Reading for pleasure; I find more and more that it is a luxury. I've enlisted for a life that requires more than an epicurean appreciation of language. There are more than words wandering in this world, there are great settlements of subjects to be mastered. Not only do I spend a good deal of time surveying contemporary literature (a good deal of which I either do not like or to which I discover I have feelings of simple hostility) in order to better understand my own fiction's orientation, but, as long as I choose to write about music, I also continue to look for new plateaus from which to gain perspective, and new tools to measure my distance from being a musician: an individual who both serves and commands music.
And so I read a good deal about the science of musical production. By science I mean not only hard science, such as mathematics and physics, but also softer science, such as psychology. So, being infatuated with the vague as only a Humanities guy can be, I end up reading a good bit of very technical writing about music. Another Whitney Balliett article, however poetically wrought and insightful, leaves me feeling more stuffy-headed (cotton in the inner ear) than inspired or enlightened. On my musical reference shelf are frequently consulted volumes such as:
Gaining more than a strictly personal comprehension of music has meant that I live with it, the way I reside with language, in steadily more awkward intimacies. There are those who see guidance as a prerequisite for self-propulsion, then there are others who are comfortable sitting by the banks of the river, waiting for guidance -- a felicity, after all -- to float into their field of vision. Intuitionism vs. Empiricism? Perhaps. Don't you have to know where the oracle is before you can seek its wisdom?
How much knowledge is necessary? I own the books, but do I possess what is "in" them? Music has so many metaphysical realities, I find.
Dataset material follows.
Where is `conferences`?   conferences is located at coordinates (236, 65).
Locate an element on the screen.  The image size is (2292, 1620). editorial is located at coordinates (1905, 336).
Some of them consist of numbers, alone or in formulas; others are traceries (made by blowing dust into a shaft of light) of waveforms and other typically invisible motions; others are purely historical, costumed tableaus whose anachronistic perseverance is interpreted as a kind of immortality; while still others are planes and colors like those that Kandinsky distilled from the air vibrating around him. I am convinced it is folly to seek a unification of these things. I also see the virtue of dispersing one's understanding of it "all". That which refuses to cohere can never be conquered.
Besides, there's a more practical difficulty here. Reading often forms a glut that blocks one's writing. The writing life too easily slips into a certain rhythm: wild vascillations between being in the world and being out of it, or hungrily accumulating interactions and then longing for the solitude in which to make sense of them. Writer's block -- which is not my real subject here, honestly -- may just be a symptom of information overload. Too much data. The mother board becomes heavy and obdurate and black with the carbon discharged from too many made connections. Cut, splice... contemporary musicians understand these procedures well, and they understand how vital, perhaps even universal, they are as activities, much as "play" is… but are the cords of thought infinite in their divisibility?